For Li, jazz is like a language, which helps him express his emotions onstage and communicate with other players. "If you think about it, even now as we're talking, there's a certain element of improvisation in this," he says.

He started learning violin at age 4. But Li, like many Chinese children who attend music classes under the arrangement of their parents, soon got bored with the instrument.

At 8, he saw the saxophone for the first time on TV, and he made up his mind to learn the instrument. It was a performance given by veteran saxophonist Hu Zhiliang that inspired his decision.

"I couldn't take my eyes off the screen. The instrument's sound is so beautiful, and the player is so intoxicated," recalls Li.

As he says, learning the sax is just like learning a language naturally. He watches many live jazz shows, self-studies and practices saxophone for hours every day.

"I keep on listening to the language, imitating masters' speaking, from simple to high levels, and finally formed my own style of the language," says Li, whose idols are Dexter Gordon and Sonny Rollins.

During the past 10 years, Li has learned from and performed with international jazz musicians, which gives him the means of systematic and intensive study.

His first original composition was Black Cat, which he composed after he saw a black cat in Japan.

Room 222 was a composition he wrote when he attended the annual Copenhagen Jazz Festival in 2011. He stayed in an old hotel then, and the room number was 222. After days of watching the performances and communicating with jazz players, he was inspired to compose.

He also met his longtime idol Sonny Rollins, the 81-year-old American tenor saxophonist, during the festival. Rollins encouraged Li to "keep blowing".

In 2010, Li founded his quartet with musicians Shao Haha, Hu Hao and Jin Yei, playing traditional jazz tunes.
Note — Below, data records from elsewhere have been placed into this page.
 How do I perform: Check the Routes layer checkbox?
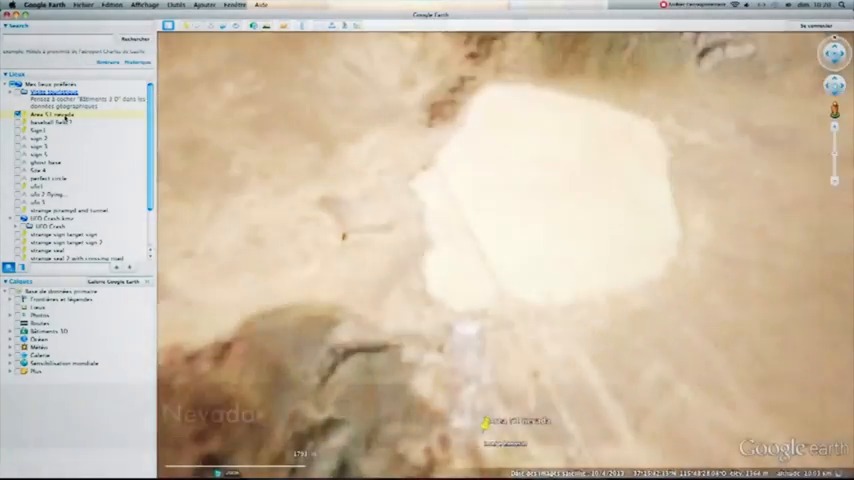[16, 323]
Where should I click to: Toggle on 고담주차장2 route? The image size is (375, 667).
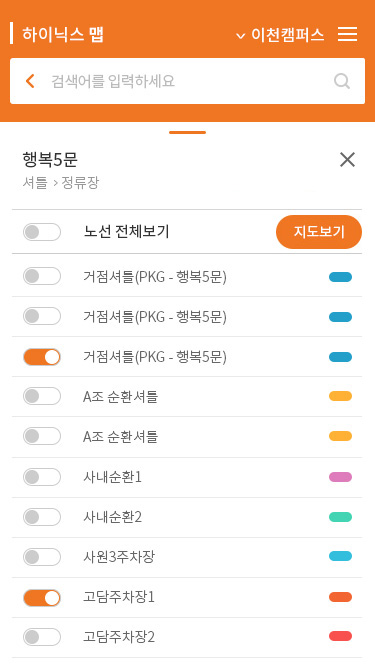pos(42,637)
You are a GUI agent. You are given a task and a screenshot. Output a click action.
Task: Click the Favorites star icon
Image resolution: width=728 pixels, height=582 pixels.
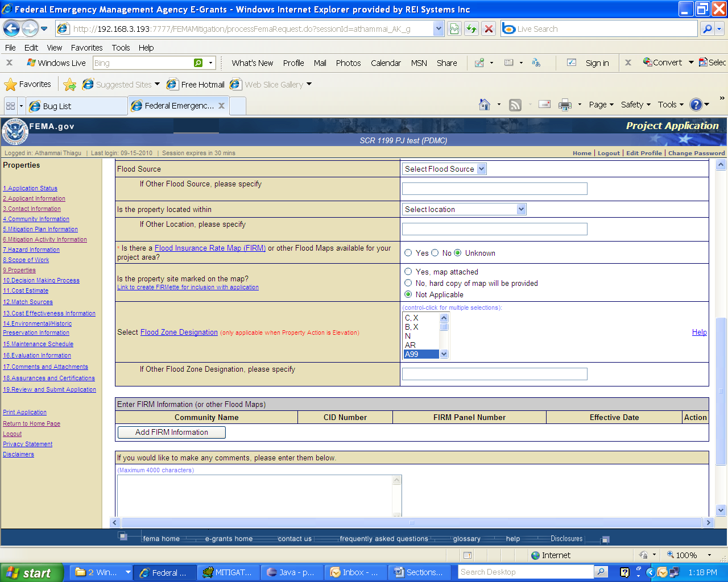[x=11, y=85]
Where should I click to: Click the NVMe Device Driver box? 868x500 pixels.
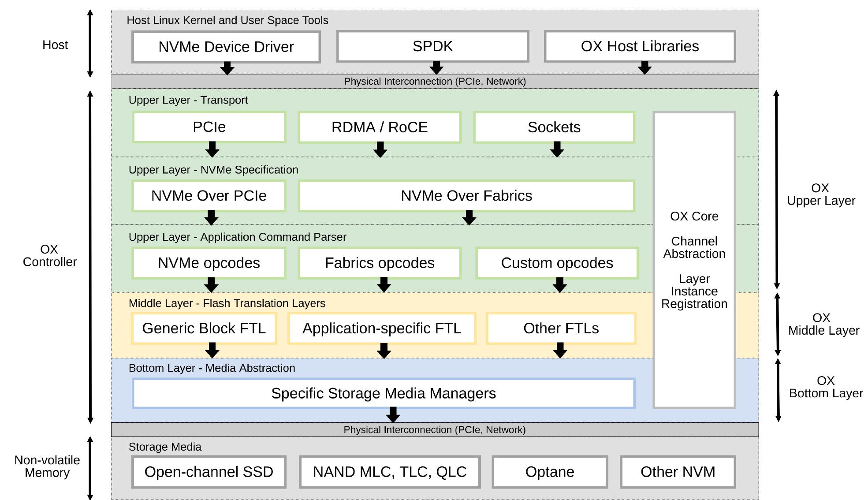coord(226,47)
Later, he formed another band, which mixed guitar, bass, percussion and orchestral instruments, to perform Caribbean calypso, funk and smooth jazz.

Zhang Youdai, a veteran DJ, who launched China's first jazz radio program All That Jazz on China Radio International, arranged Li's performance at the end of the 2011 Beijing Music Valley International Music Festival, featuring Canadian rocker Avril Lavigne.

"It was the first time in China to have a saxophonist close a pop music festival," says Zhang, who worked as the festival's artistic director. "Many people asked me who Li is, and I replied to them: 'He will become a household name one day'."

On May 18, Li performed at the opening day of the Beijing Music Valley International Music Festival.

Li admits that jazz is still a minority taste and jazz festivals are rare in China, and that is why he takes every opportunity to play onstage, whether it's a bar stage or a music festival.

But he is glad to note Beijing has more and more international jazz musicians performing and communicating with Chinese counterparts. Li plays at CD Blues, the oldest live jazz venue in the capital, with his quartet every Wednesday.

His ambition to introduce the genre to wider audiences in China keeps him busy.

He has launched his company's website, Saxfun, which offers a platform for saxophonists and fans to communicate and learn the latest information on the music.

"It takes time to bring the intimacy of this music to a big audience and a large venue, but jazz is about compatibility and being welcoming. It will come to you, as long as you are open to music," he says.